▸ **Required action**
Copy out, exactly, the first line of the entries below and every line after it through the one containing "Viewport: 359px width, 371px height.".

Collected data
- - -
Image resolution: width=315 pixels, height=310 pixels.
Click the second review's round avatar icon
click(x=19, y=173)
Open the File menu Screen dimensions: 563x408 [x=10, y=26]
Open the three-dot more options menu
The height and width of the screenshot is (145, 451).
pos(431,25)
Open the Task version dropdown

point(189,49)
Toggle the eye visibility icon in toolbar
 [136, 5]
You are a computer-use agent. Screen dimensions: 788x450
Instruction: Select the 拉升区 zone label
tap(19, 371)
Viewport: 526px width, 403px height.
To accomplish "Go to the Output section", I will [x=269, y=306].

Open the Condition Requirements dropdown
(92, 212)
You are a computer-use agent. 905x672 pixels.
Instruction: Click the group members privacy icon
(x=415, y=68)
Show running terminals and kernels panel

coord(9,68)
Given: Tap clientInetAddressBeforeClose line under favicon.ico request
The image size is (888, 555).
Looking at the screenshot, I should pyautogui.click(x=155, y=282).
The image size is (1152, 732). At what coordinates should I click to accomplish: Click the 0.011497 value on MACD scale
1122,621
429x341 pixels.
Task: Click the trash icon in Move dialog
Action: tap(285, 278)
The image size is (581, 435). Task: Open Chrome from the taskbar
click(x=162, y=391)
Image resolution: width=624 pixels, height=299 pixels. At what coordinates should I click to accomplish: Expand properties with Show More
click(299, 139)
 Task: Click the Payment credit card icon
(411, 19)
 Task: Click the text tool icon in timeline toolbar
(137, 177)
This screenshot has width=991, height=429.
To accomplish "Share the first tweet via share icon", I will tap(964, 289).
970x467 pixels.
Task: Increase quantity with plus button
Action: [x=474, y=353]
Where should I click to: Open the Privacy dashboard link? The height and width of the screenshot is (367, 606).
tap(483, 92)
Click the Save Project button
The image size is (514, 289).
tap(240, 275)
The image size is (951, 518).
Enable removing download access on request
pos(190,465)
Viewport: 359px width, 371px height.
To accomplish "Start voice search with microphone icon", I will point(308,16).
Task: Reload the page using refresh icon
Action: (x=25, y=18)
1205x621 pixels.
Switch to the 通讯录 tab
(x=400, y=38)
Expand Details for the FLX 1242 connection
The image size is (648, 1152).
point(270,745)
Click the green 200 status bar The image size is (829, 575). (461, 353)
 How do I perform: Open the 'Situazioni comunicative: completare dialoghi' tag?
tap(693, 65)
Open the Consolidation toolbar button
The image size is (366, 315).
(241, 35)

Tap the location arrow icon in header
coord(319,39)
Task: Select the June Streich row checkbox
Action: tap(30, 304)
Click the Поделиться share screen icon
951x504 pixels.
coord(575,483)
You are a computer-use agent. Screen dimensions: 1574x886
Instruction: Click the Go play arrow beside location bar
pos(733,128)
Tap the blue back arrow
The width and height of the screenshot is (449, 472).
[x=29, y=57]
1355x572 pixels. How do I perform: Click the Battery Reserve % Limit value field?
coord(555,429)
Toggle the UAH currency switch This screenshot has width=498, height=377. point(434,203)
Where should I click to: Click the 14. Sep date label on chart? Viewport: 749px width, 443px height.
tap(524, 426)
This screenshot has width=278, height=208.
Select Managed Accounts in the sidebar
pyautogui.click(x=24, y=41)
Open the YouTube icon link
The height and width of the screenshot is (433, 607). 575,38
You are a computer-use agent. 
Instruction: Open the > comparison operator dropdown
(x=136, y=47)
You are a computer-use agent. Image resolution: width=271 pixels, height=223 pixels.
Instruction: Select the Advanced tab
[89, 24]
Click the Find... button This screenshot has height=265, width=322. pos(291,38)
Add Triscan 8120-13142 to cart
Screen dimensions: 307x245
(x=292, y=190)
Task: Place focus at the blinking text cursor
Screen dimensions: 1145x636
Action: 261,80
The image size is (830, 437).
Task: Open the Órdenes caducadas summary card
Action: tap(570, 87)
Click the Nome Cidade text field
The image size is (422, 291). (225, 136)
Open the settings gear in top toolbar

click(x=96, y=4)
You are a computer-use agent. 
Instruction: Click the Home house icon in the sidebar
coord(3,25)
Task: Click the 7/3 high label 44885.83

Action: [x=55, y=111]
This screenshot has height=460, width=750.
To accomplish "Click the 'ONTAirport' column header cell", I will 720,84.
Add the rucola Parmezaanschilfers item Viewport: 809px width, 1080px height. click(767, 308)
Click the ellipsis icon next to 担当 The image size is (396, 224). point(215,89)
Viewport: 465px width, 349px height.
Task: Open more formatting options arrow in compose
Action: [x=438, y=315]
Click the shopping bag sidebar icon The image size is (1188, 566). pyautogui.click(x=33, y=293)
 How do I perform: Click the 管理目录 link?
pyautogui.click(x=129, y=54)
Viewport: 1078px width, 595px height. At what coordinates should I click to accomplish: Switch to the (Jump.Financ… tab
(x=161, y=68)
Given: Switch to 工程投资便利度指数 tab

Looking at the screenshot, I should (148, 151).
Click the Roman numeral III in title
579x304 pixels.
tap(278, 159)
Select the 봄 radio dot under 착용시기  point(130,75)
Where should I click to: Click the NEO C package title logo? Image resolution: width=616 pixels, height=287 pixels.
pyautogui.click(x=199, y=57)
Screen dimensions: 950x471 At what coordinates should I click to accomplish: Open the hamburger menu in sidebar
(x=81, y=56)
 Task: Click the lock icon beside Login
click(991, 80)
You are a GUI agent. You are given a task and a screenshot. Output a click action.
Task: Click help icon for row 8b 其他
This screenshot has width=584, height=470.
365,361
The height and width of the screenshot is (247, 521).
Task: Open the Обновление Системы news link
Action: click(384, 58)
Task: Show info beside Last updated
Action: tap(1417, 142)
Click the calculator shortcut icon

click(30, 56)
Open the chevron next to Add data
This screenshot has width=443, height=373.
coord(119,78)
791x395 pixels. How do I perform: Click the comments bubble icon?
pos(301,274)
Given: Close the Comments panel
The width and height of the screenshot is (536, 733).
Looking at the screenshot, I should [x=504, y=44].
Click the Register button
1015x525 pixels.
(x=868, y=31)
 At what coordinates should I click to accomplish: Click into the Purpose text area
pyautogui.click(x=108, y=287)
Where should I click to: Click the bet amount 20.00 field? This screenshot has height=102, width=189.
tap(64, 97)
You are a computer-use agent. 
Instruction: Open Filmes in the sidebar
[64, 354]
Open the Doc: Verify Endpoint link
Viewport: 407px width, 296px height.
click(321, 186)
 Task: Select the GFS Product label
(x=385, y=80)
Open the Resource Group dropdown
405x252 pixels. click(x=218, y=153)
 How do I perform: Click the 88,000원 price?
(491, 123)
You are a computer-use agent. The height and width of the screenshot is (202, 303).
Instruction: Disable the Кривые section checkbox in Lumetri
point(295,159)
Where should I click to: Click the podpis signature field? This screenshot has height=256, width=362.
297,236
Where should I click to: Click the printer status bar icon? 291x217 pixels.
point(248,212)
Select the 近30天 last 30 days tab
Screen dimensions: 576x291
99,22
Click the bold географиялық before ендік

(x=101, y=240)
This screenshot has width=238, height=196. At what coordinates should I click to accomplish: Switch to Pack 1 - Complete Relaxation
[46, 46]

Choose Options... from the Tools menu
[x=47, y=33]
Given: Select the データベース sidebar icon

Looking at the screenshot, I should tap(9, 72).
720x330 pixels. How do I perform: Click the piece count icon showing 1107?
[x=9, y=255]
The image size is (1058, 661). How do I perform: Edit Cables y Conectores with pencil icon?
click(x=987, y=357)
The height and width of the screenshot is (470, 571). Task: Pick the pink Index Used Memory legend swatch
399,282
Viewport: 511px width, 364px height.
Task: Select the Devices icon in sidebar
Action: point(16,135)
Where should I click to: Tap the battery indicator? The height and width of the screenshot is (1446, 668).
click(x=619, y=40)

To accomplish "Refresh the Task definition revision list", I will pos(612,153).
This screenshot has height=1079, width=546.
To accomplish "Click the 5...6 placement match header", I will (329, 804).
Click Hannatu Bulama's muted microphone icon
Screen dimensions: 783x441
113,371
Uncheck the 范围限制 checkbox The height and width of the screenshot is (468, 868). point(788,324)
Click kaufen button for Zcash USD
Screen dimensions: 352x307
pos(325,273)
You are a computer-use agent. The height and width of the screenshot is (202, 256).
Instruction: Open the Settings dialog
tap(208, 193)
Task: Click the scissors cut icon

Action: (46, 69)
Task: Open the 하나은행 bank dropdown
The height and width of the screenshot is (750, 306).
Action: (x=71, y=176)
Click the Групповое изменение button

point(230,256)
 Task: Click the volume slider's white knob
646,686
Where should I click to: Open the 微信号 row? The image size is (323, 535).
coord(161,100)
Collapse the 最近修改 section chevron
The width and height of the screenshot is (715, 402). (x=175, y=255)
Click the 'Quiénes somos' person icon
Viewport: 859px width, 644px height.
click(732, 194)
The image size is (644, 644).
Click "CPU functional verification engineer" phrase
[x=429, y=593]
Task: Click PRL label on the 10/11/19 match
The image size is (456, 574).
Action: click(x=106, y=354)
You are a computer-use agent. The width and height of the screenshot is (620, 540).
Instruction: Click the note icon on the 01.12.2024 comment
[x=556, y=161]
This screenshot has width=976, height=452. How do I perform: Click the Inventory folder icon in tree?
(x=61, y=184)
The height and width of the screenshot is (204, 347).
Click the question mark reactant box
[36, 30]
- - -
▸ **Solution to this task**
Image resolution: width=315 pixels, height=310 pixels.
Click the second review's round avatar icon
click(x=19, y=173)
Open the File menu Screen dimensions: 563x408 [x=10, y=26]
Open the three-dot more options menu
The height and width of the screenshot is (145, 451).
pos(431,25)
Open the Task version dropdown

point(189,49)
Toggle the eye visibility icon in toolbar
 [136, 5]
You are a computer-use agent. Screen dimensions: 788x450
Instruction: Select the 拉升区 zone label
tap(19, 371)
Viewport: 526px width, 403px height.
To accomplish "Go to the Output section", I will [x=269, y=306].

Open the Condition Requirements dropdown
(92, 212)
You are a computer-use agent. 905x672 pixels.
Instruction: Click the group members privacy icon
(x=415, y=68)
Show running terminals and kernels panel

coord(9,68)
Given: Tap clientInetAddressBeforeClose line under favicon.ico request
The image size is (888, 555).
Looking at the screenshot, I should pyautogui.click(x=155, y=282).
The image size is (1152, 732). At what coordinates should I click to accomplish: Click the 0.011497 value on MACD scale
1122,621
429x341 pixels.
Task: Click the trash icon in Move dialog
Action: tap(285, 278)
The image size is (581, 435). Task: Open Chrome from the taskbar
click(x=162, y=391)
Image resolution: width=624 pixels, height=299 pixels. At what coordinates should I click to accomplish: Expand properties with Show More
click(299, 139)
 Task: Click the Payment credit card icon
(411, 19)
 Task: Click the text tool icon in timeline toolbar
(137, 177)
This screenshot has width=991, height=429.
To accomplish "Share the first tweet via share icon", I will tap(964, 289).
970x467 pixels.
Task: Increase quantity with plus button
Action: [x=474, y=353]
Where should I click to: Open the Privacy dashboard link? The height and width of the screenshot is (367, 606).
tap(483, 92)
Click the Save Project button
The image size is (514, 289).
tap(240, 275)
The image size is (951, 518).
Enable removing download access on request
pos(190,465)
Viewport: 359px width, 371px height.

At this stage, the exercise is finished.